### [Required work]
Copies of all lines containing the string "agent" are needed from the data below.
··· Data records ···
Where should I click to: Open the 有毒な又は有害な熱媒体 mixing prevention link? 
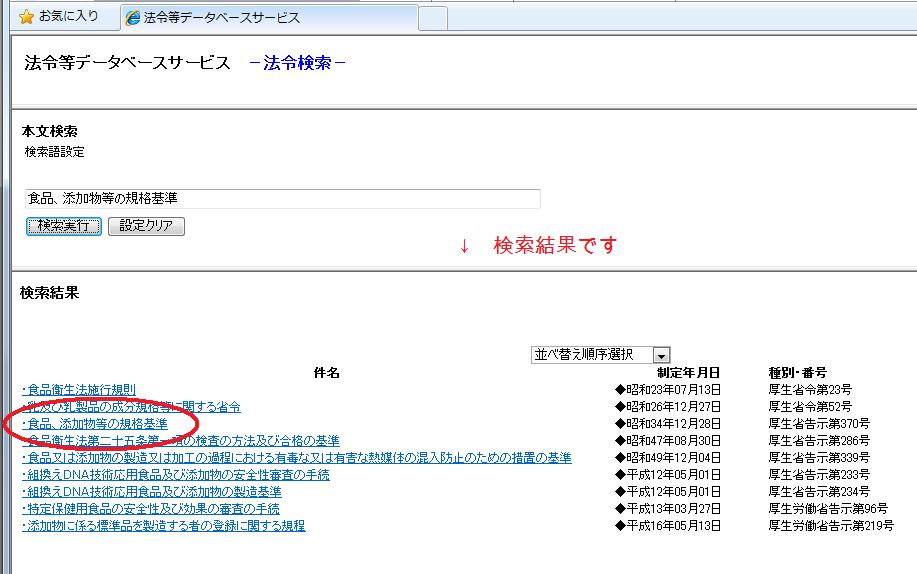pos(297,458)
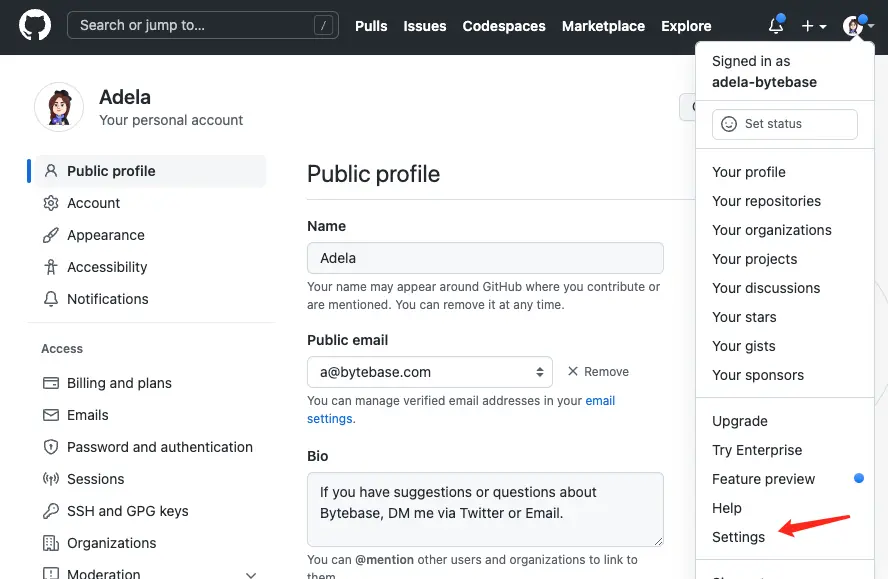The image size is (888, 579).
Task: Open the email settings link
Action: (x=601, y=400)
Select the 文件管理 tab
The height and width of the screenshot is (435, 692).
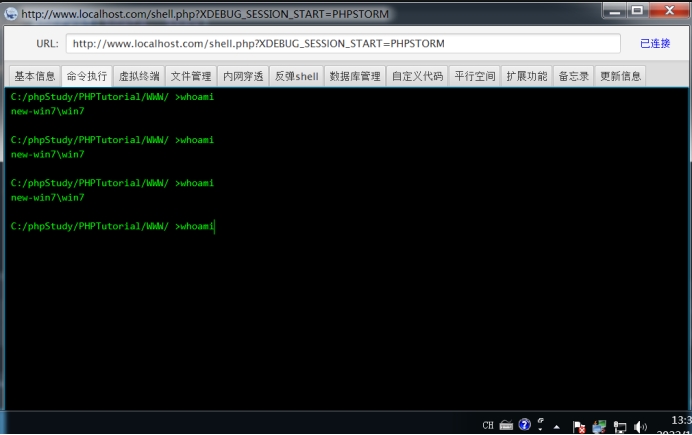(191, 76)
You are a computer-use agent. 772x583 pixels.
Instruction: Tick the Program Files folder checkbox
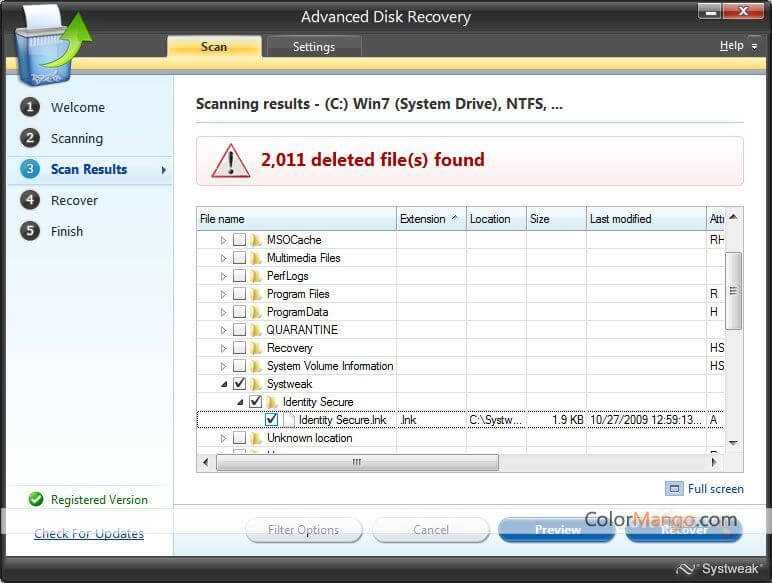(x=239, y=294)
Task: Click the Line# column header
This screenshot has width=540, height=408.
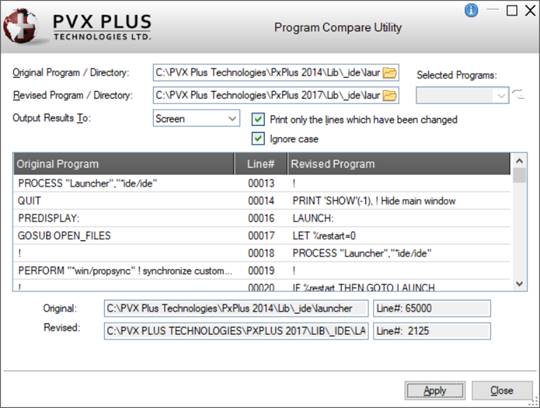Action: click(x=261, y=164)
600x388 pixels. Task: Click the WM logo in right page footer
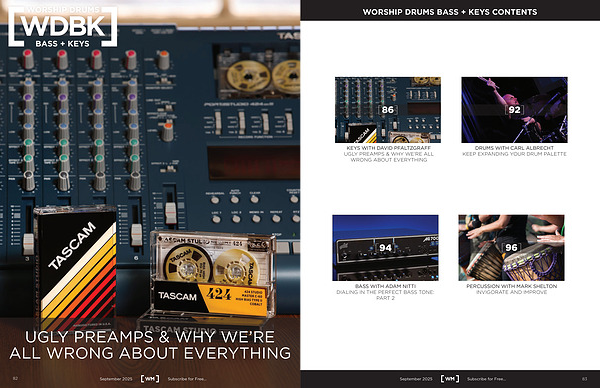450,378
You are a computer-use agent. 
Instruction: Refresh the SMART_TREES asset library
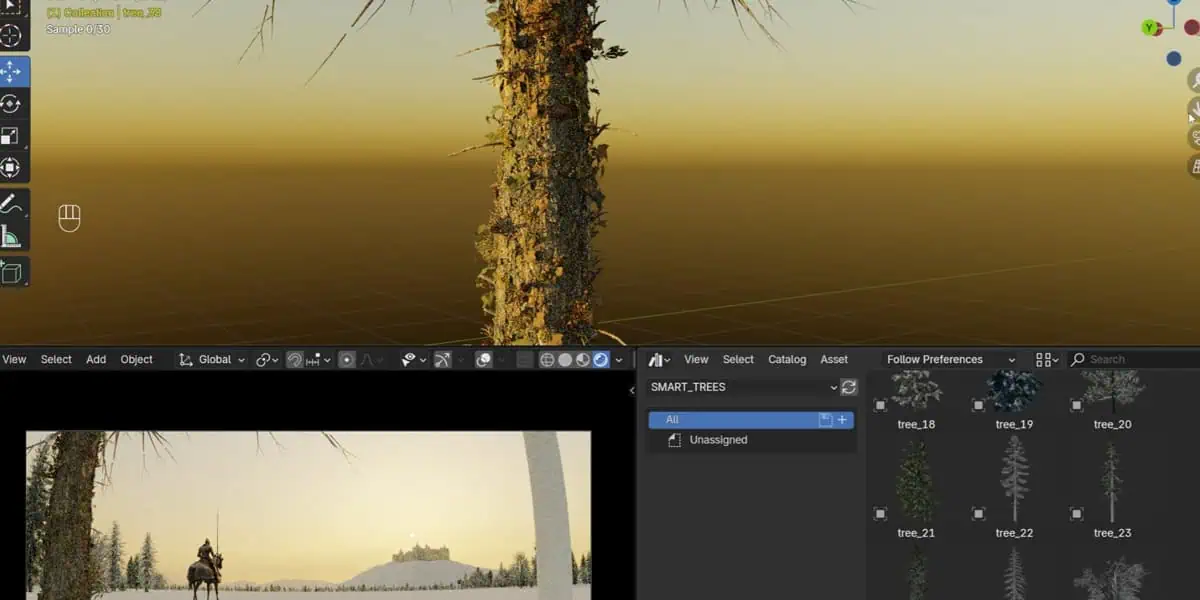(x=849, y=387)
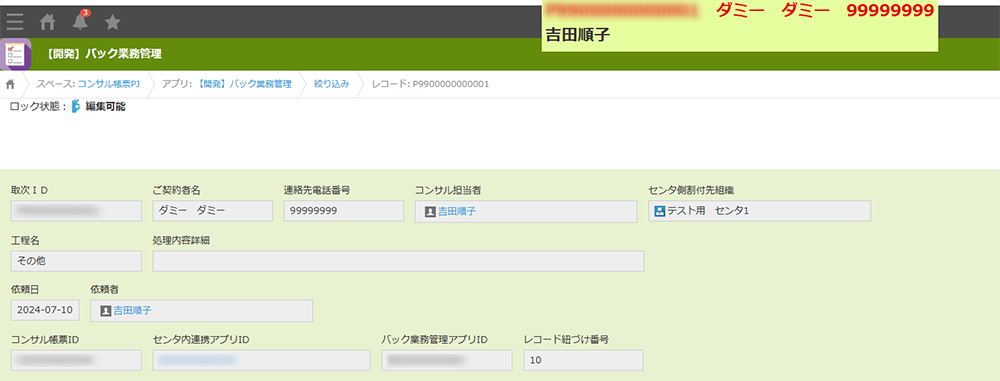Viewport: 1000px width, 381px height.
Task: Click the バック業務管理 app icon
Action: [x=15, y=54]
···
··· Data records ···
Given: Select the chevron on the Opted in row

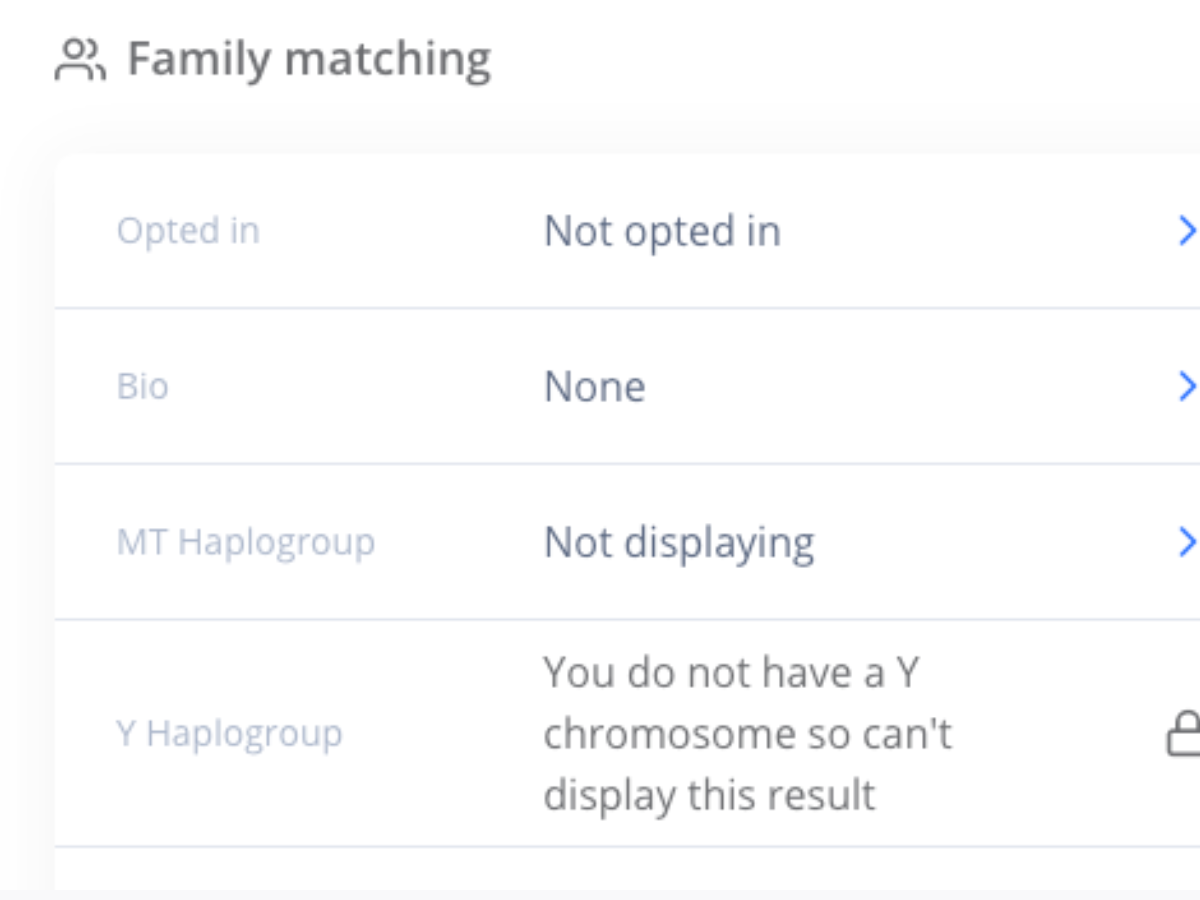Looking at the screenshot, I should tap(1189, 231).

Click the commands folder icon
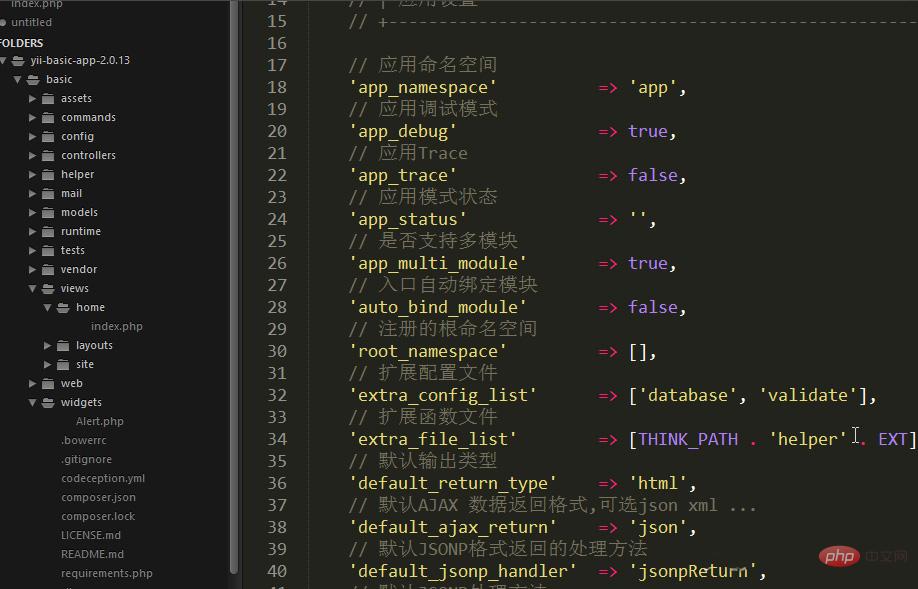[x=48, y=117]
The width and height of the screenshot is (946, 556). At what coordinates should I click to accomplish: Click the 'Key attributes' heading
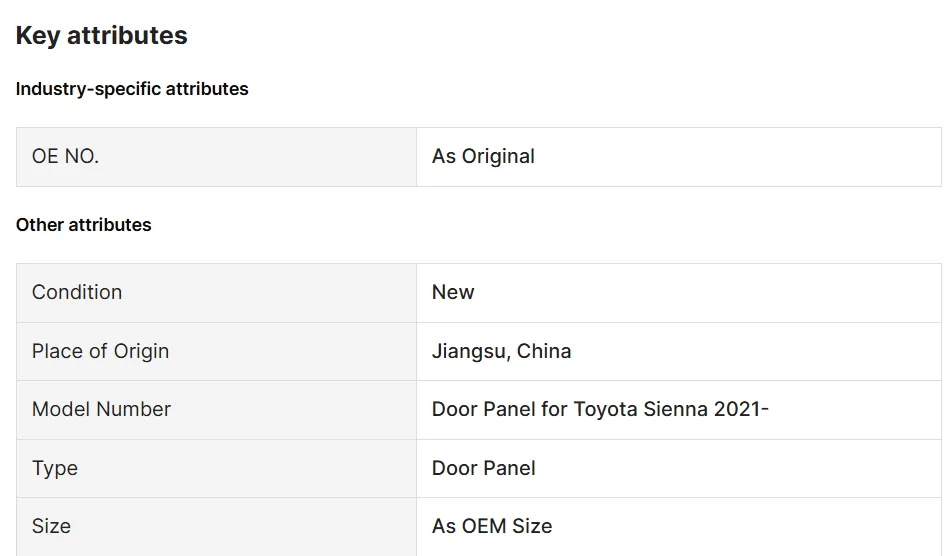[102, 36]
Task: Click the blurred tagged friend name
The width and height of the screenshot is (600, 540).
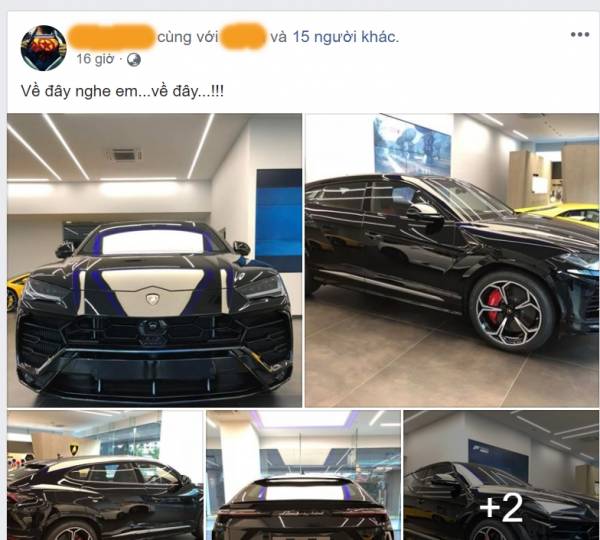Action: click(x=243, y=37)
···
··· Data records ···
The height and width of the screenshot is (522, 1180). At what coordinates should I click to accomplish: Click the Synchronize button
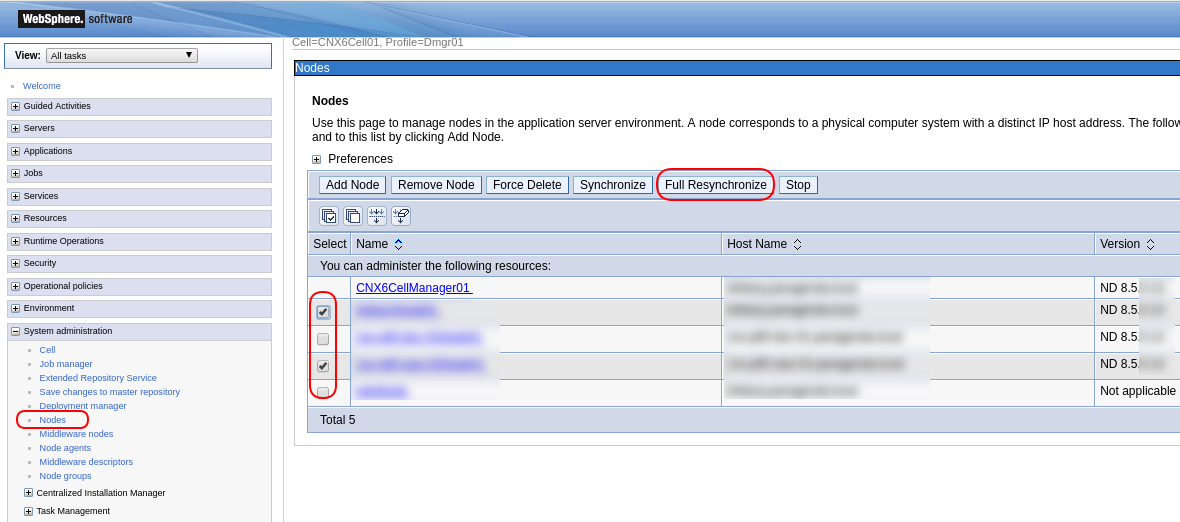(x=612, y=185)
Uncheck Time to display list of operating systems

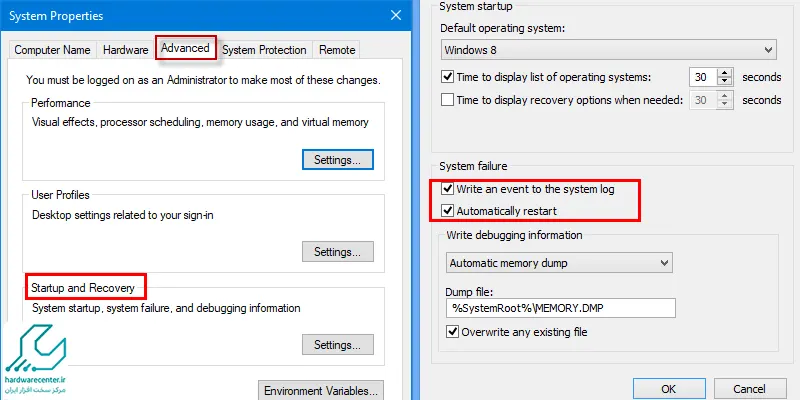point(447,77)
···
### [Your solution]
You are a computer-use agent. 772x583 pixels.
You are a computer-use agent. 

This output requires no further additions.